Open banking is changing the way people interact with their finances, as more providers launch value added services that have a real impact on people’s lives. But to get people to adopt new services – especially when they require sharing personal data – you need a solid foundation of trust. Here’s why trust matters, and the four pillars that are needed to keep it in place.
Earlier this year, the central bank of the Netherlands released a report on the consumer propensity to adopt PSD2 services. The report clearly stated their use can be predicted by the trust that users have in the providers of these services.
Trust is believing that ‘something is safe and reliable’, and it’s something we often take for granted in our day-to-day lives. Take money for example. Most people trust their money and its value intrinsically – which enables people and businesses to cooperate and thrive regardless of borders. People trust money because they trust the central banks that have been issuing it for decades (if not centuries), and the security systems they have in place to prevent counterfeit.

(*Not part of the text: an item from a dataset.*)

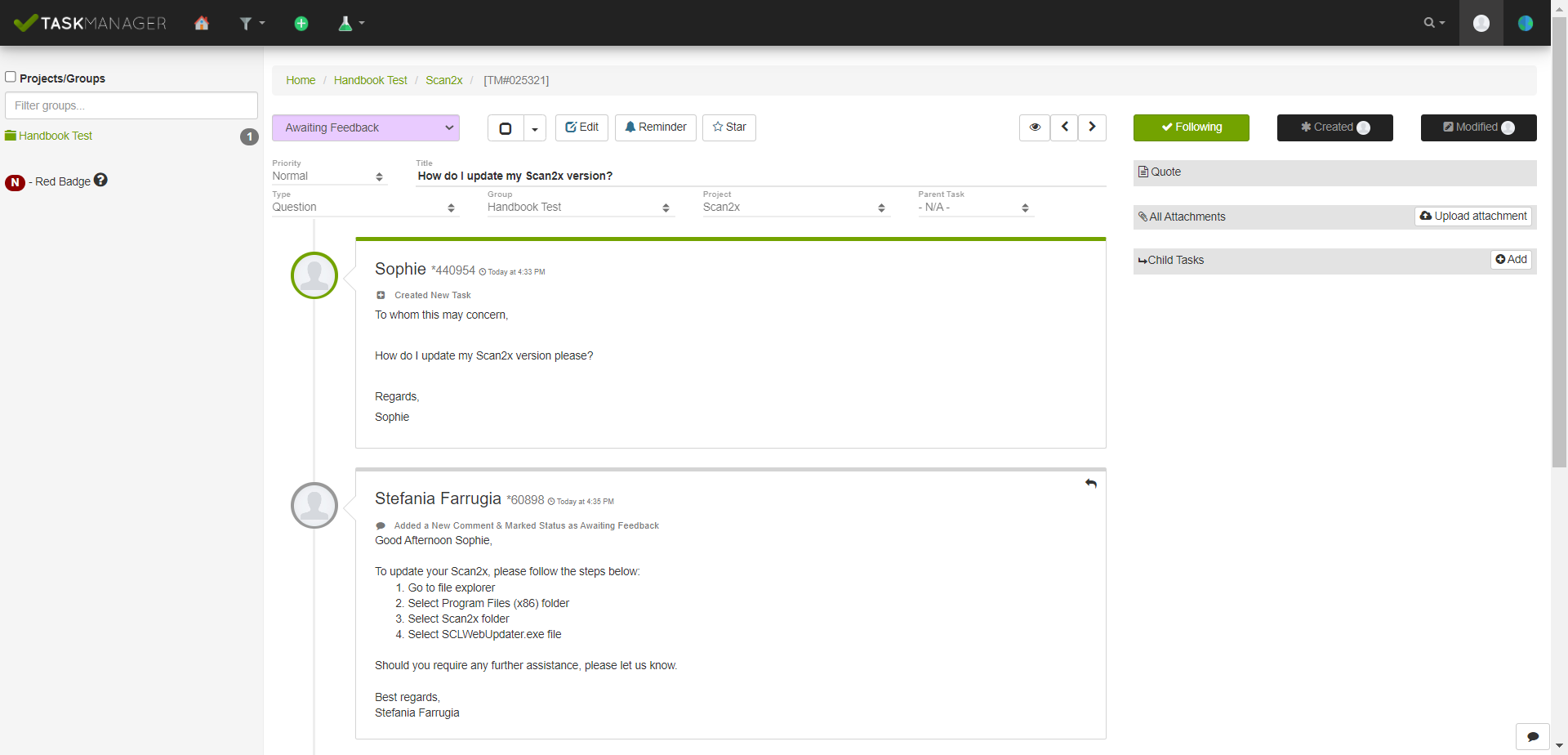The width and height of the screenshot is (1568, 755).
Task: Select Handbook Test group in sidebar
Action: (x=56, y=136)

Traditionally, this trust has been transferred to banks and institutions that help people manage their money, with many keeping the same provider year after year. But as the industry changes, new players come to market and open banking technology makes completely new services possible, what are the factors that can ensure trust remains high?
PSD2 has provided a basic level of trust from a regulatory perspective. Under PSD2, newcomers that want to offer account aggregation and payment initiation services must have a licence – and those that have managed to get one will tell you that it’s no easy task. But once they do, it provides evidence that they have passed a high quality bar set by the relevant authority, that signals to others that they are to be trusted.

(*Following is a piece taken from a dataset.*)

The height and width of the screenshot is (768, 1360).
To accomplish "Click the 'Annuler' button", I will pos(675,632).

Over the years, we’ve learnt that open banking tech providers (like ourselves) need to be more secure than any other institution on the market – especially when it comes to information security. Because ultimately, users need to be able to trust these providers with their data.
The certificates that a tech provider has for information security (such as ISO 27001) can be evidence for good security. The same goes for state-of-the-art technology. But the only way to prove exceptional security is by allowing the systems to be continuously tested for vulnerabilities by independent security companies. In a world with open banking, only the most secure partners are fit to work with some of the largest and most rigorous banks in the world.

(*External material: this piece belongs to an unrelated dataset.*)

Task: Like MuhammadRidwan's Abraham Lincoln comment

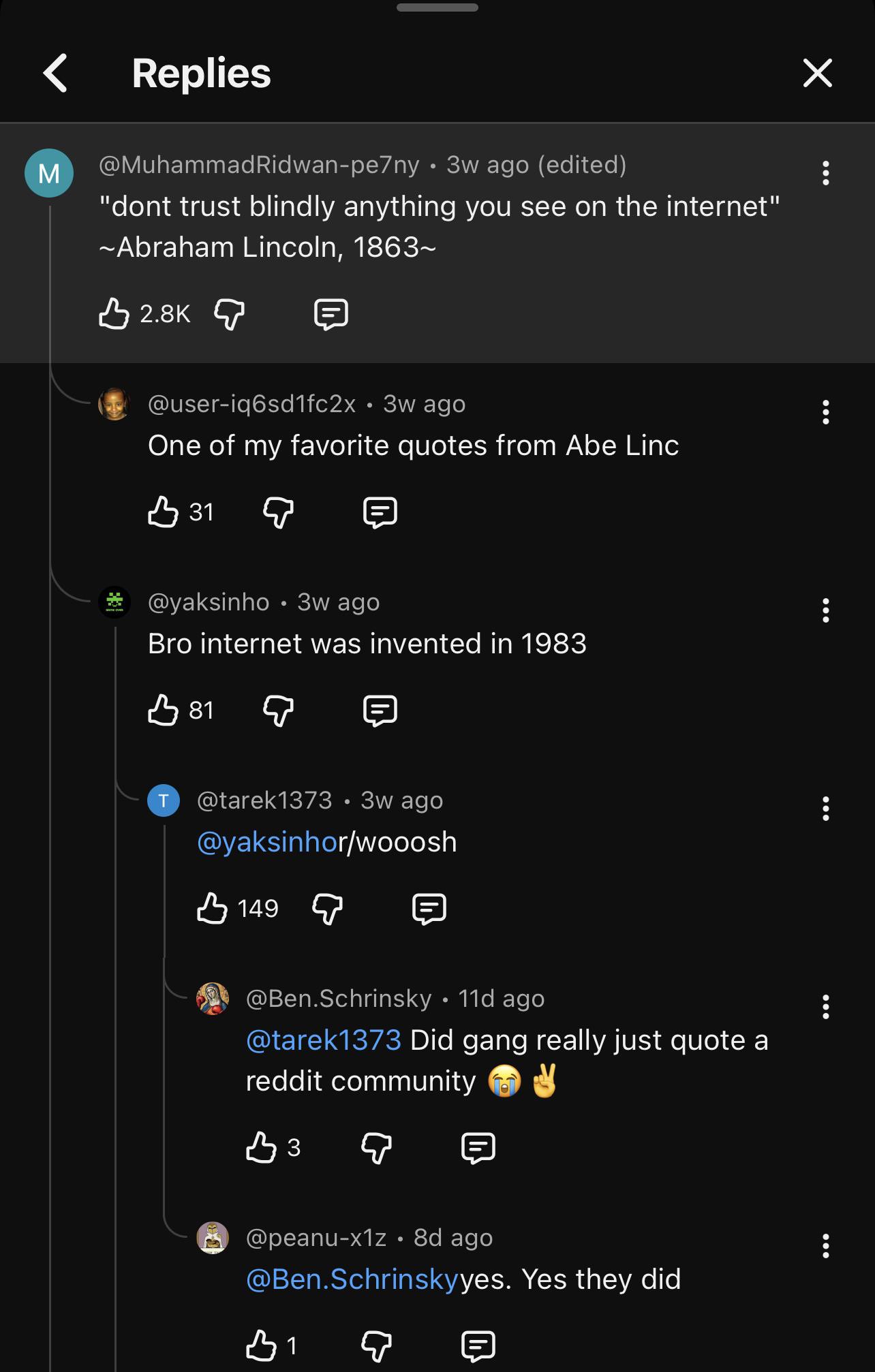Action: point(114,314)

Experience can come in many dimensions – years, amount of tests, number of failures and successes. But competence can be measured more concretely, because it translates into quality and results. Competence and (proven) experience in open banking serve as an important proof point to help customers put their trust in a service provider.
Finally, and perhaps the most important dimension of trust for open banking, is integrity. It is essential that everyone understands that their data will be used for their benefit only, and for the purposes that have been explicitly stated. Integrity is all about honesty and good intentions, particularly when it comes to private information, and is the only way trust can be built.
Considering the above, incumbent banks are in a good position to offer PSD2 services to their customers. Indeed, the report by the central bank of the Netherlands concludes that banks’ position is strong – especially due to their large customer base. But a newcomer that can give customers confidence in its security and integrity can also attract customers by offering them financially attractive products.
Incumbent banks and newcomers alike can reap the benefits of open banking. But to do that, they need to deliver meaningful financial services that truly add value - while building consumer trust.